Department of Pharmacology and Toxicology, College of Pharmacy, Taif University, P.O. Box 11099, Taif 21944, Saudi Arabia; Department of Biochemistry, Faculty of Pharmacy, Cairo University, Cairo 11562, Egypt.
Department of Pharmacology, Egyptian Drug Authority (EDA), formerly NODCAR, Giza, Egypt.
Life Sci. 2021 May 15;273:119295. doi: 10.1016/j.lfs.2021.119295. Epub 2021 Mar 2.
Dipeptidyl peptidase-4 (DPP-4) has been involved in the pathogenesis of inflammatory bowel diseases (IBD), yet the underlying mechanisms remain inconclusive. The present study aimed to investigate the potential of linagliptin, a potent/selective DPP-4 inhibitor with marked anti-inflammatory actions, to attenuate trinitrobenzene sulfonic acid (TNBS)-evoked colitis in rats; an experimental model of IBD, and the implicated molecular mechanisms. This may add to the clinical utility of linagliptin for the management of patients with coexisting IBD and diabetes mellitus. Notably, no former studies have linked JAK2/STAT3, HMGB1/NF-κB, and Nrf2/HO-1 signaling in TNBS-evoked colitis.
Western blotting and ELISA were used to determine the levels of target signals.
Administration of linagliptin (1.5 mg/kg; p.o.) mitigated the colitis severity via diminishing the disease activity index, colon weight/length ratio, and macroscopic scores. Linagliptin also lowered the colonic histologic scores and leukocyte invasion. Notably, linagliptin inhibited the colonic DPP-4 activity and upregulated the expression of intestinotrophic GLP-2 without incurring hypoglycemia in animals. Linagliptin curbed inflammation through the suppression of colonic IL-6, TNF-α, and myeloperoxidase and upregulation of IL-10. It also inhibited the IL-6/JAK2/STAT3 pathway via downregulating p-JAK2/JAK2 and p-STAT3/STAT3 protein expression and HMGB1/RAGE/NF-κB cascade through lowering HMGB1, RAGE, and p-NF-κB p65/NF-κB p65 protein expression. In the context of mucosal oxidative stress, linagliptin diminished lipid peroxides and augmented GSH, GPx, and total antioxidant capacity. It also activated Nrf2/HO-1 pathway via upregulating Nrf2 and HO-1 protein expression.

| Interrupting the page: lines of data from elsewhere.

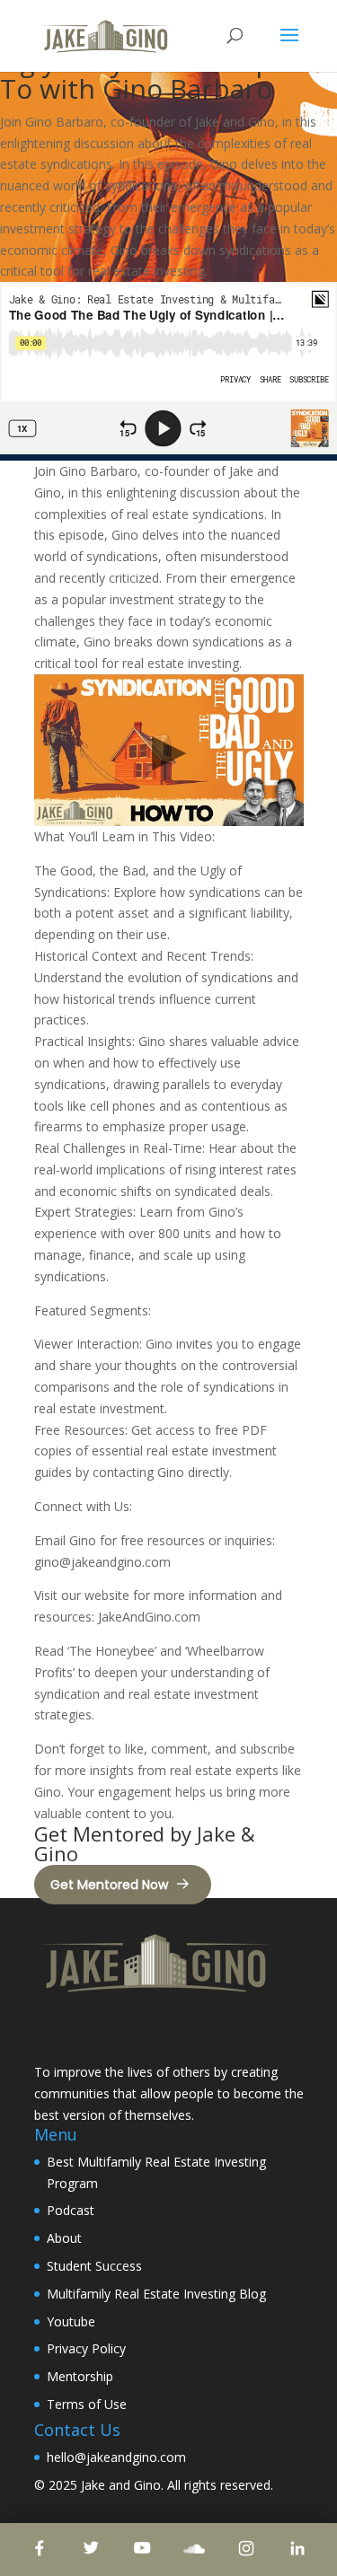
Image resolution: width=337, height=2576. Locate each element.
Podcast (70, 2210)
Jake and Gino (121, 2484)
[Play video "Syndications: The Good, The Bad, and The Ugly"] (169, 750)
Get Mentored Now (109, 1885)
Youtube (71, 2321)
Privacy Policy (86, 2348)
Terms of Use (87, 2404)
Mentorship (80, 2376)
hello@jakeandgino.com (116, 2457)
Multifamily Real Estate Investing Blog (156, 2293)
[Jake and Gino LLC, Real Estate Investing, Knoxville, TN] (101, 2031)
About (64, 2237)
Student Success (94, 2265)
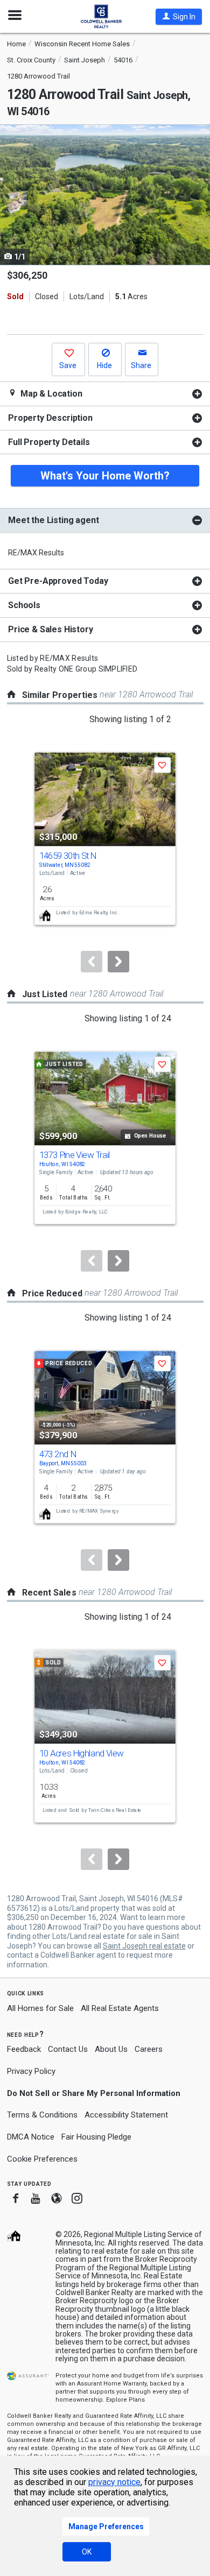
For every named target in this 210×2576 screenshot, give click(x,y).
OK (87, 2551)
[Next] (118, 961)
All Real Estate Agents (120, 2008)
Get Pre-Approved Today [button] (58, 581)
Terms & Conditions (42, 2115)
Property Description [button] (50, 418)
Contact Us (68, 2049)
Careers (149, 2049)
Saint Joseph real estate (144, 1946)
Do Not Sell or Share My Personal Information (93, 2093)
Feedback (24, 2049)
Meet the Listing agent (53, 520)
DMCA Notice (30, 2137)
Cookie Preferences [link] (42, 2159)
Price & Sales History (50, 629)
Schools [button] (24, 605)
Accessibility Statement (126, 2115)
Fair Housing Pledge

Linagliptin shows a promise for the management of IBD via targeting IL-6/JAK2/STAT3, HMGB1/RAGE/NF-κB, and Nrf2/HO-1 pathways.
二肽基肽酶-4(DPP-4)已参与炎症性肠病(IBD)的发病机制,但潜在机制仍不确定。本研究旨在探讨强效/选择性 DPP-4 抑制剂利那列汀(具有显著抗炎作用)减弱三硝基苯磺酸(TNBS)诱导的大鼠结肠炎的潜力;这是一种 IBD 的实验模型,以及所涉及的分子机制。这可能增加利那列汀在管理同时患有 IBD 和糖尿病患者中的临床应用。值得注意的是,以前没有研究将 JAK2/STAT3、HMGB1/NF-κB 和 Nrf2/HO-1 信号通路与 TNBS 诱导的结肠炎联系起来。
使用 Western blot 和 ELISA 来确定目标信号的水平。
给予利那列汀(1.5mg/kg;po)通过降低疾病活动指数、结肠重量/长度比和宏观评分来减轻结肠炎的严重程度。利那列汀还降低了结肠组织学评分和白细胞浸润。值得注意的是,利那列汀抑制了结肠 DPP-4 活性并上调了肠营养因子 GLP-2 的表达,而不会在动物中引起低血糖。利那列汀通过抑制结肠 IL-6、TNF-α 和髓过氧化物酶以及上调 IL-10 来抑制炎症。它还通过下调 p-JAK2/JAK2 和 p-STAT3/STAT3 蛋白表达以及通过降低 HMGB1、RAGE 和 p-NF-κB p65/NF-κB p65 蛋白表达来抑制 IL-6/JAK2/STAT3 通路。在黏膜氧化应激的情况下,利那列汀减少了脂质过氧化物并增加了 GSH、GPx 和总抗氧化能力。它还通过上调 Nrf2 和 HO-1 蛋白表达来激活 Nrf2/HO-1 通路。
利那列汀通过靶向 IL-6/JAK2/STAT3、HMGB1/RAGE/NF-κB 和 Nrf2/HO-1 通路显示出治疗 IBD 的潜力。